Bintang Mahaputera yang diberikan Presiden Jokowi kepada enam orang hakim MK ada dua jenis, yaitu Bintang Mahaputera Adipradana dan Bintang Mahaputera Utama. hakim MK penerima kedua jenis Bintang Mahaputera itu masing-masing ada tiga orang.
Hakim MK penerima Bintang Mahaputera Adipradana adalah Arief Hidayat (Ketua MK 2015-2018 dan hakim MK 2018-2023), Anwar Usman (Ketua MK 2018-2021), dan Aswanto (Wakil Ketua MK 2018-2021 dan hakim MK 2019-2024). Sedangkan hakim MK penerima Bintang Mahaputera Utama adalah Wahiduddin  Adams (hakim MK 2014-2019 dan 2019-2024), Suhartoyo (hakim MK 2015-2020 dan 2020-2025), dan Manahan Sitompul (hakim MK 2015-2020 dan 2020-2025).
Terkait diberikannya penghargaan Bintang Mahaputera kepada para hakim MK itu beberapa pihak memiliki kekhawatiran akan terganggu atau berkurangnya independensi mereka sebagai hakim MK. Kekhawatiran itu mungkin sesuatu yang wajar dan masuk akal.

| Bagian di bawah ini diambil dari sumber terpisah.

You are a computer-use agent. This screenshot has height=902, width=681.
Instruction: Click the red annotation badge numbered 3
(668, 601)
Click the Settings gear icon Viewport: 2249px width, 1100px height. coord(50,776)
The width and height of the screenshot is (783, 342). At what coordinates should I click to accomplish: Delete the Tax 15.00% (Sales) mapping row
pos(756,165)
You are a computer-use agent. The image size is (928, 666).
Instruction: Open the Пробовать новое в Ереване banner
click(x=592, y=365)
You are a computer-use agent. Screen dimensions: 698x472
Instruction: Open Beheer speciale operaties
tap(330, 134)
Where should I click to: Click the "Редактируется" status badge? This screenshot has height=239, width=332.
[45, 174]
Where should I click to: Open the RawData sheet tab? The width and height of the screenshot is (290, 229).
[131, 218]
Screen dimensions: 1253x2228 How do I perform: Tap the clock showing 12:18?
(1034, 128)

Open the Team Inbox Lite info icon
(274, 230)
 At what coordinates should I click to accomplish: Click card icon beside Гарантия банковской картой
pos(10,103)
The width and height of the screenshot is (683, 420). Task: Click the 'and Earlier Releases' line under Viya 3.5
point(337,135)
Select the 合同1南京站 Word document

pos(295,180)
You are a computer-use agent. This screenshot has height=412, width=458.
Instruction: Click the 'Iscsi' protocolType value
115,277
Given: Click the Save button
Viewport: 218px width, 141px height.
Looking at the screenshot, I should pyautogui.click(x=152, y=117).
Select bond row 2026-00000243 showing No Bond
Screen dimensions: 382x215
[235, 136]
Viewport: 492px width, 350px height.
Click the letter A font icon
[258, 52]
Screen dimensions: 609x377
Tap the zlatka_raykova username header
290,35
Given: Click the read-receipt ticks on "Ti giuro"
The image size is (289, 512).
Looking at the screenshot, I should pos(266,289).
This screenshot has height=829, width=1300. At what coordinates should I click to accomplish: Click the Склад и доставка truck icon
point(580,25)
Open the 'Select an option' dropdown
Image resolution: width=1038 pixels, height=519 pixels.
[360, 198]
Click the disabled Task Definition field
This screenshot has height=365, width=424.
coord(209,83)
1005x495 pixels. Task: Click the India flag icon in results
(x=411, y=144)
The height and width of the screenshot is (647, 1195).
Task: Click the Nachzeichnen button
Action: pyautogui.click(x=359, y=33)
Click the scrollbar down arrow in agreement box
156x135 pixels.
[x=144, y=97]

Dirketur LBH (Lembaga Bantuan Hukum) Jakarta, Arif Maulana misalnya, ia mendesak keenam hakim MK untuk mengembalikan penghargaan Bintang Mahaputera. Arif mencurigai penghargaan Bintang Mahaputera itu sebagai bentuk intervensi Presiden Jokowi terhadap independensi hakim MK.
Kecurigaan yang sama datang dari pakar hukum Universitas Trisakti, Abdul Ficar Hadjar. Menurut Ficar, penghargaan yang diberikan kepada enam orang hakim MK tidak etis meski memiliki dasar yuridis. Hal  itu dikarenakan pemerintah telah, sedang, dan akan berperkara di MK menyusul berbagai regulasi yang  digugat oleh masyarakat. Mulai dari UU KPK, UU Minerba, UU MK,  dan UU Cipta Kerja.
Demikian pula pandangan senada disampaikan oleh Ketua YLBHI (Yayasan  Lembaga Bantuan Hukum Indonesia) Asfinawati. Menurut Asfinawati penghargaan Bintang Mahaputera sarat problem. Terlebih jika dikaitkan  dengan UU Cipta Kerja yang tengah ditangani oleh MK.
Kekhawatiran beberapa pihak akan terganggu atau berkurangnya independensi hakim MK memang sempat dibantah oleh juru bicara MK, Fajar Laksono. Menurut Fajar, enam hakim MK tidak akan bias dalam menangani suatu perkara meski mereka baru saja  menerima penghargaan Bintang Mahaputera dari Presiden Jokowi.
Pernyataan Fajar Laksono mungkin benar, tapi bukan sebuah jaminan. Independensi hakim MK ada dalam nurani masing-masing hakim MK. Kalau para hakim MK itu benar-benar menjalankan tugasnya sebagai "wakil tuhan", tentu penghargaan itu tak akan berpengaruh sedikitpun terhadap independensi mereka. Â
Masalahnya para hakim MK itu adalah manusia biasa yang sangat mungkin terpengaruh oleh "sesuatu yang besar". Dalam hal ini Penghargaan Bintang Mahaputera termasuk ketegori "sesuatu yang besar".
Mengapa penghargaan Bintang Mahaputera dikatakan "sesuatu yang besar" ? Sebab penghargaan Bintang Mahaputera diberikan oleh seorang kepala negara, yang tidak semua orang bisa mendapatkannya. Bisa mendapatkan penghargaan dari seorang kepala negara tentu merupakan sebuah kebanggaan tersendiri.
Oleh karena itu penghargaan Bintang Mahaputera yang diberikan oleh Presiden Jokowi kepada enam hakim MK memang berpotensi mengganggu atau mengurangi independensi mereka. Dalam hati para hakim MK sedikit banyak akan ada rasa "terima kasih" sehingga kemudian muncul rasa "sungkan" atau "hutang budi" kepada presiden Jokowi sebagai pemberi penghargaan.
Akan tetapi tentu saja kita semua berharap bahwa apa yang dikhawatirkan oleh beberapa pihak akan berkurang atau terganggunya independensi hakim MK tidak terbukti. Kita juga berharap apa yang disampaikan oleh juru bicara MK, Fajar Laksono benar adanya.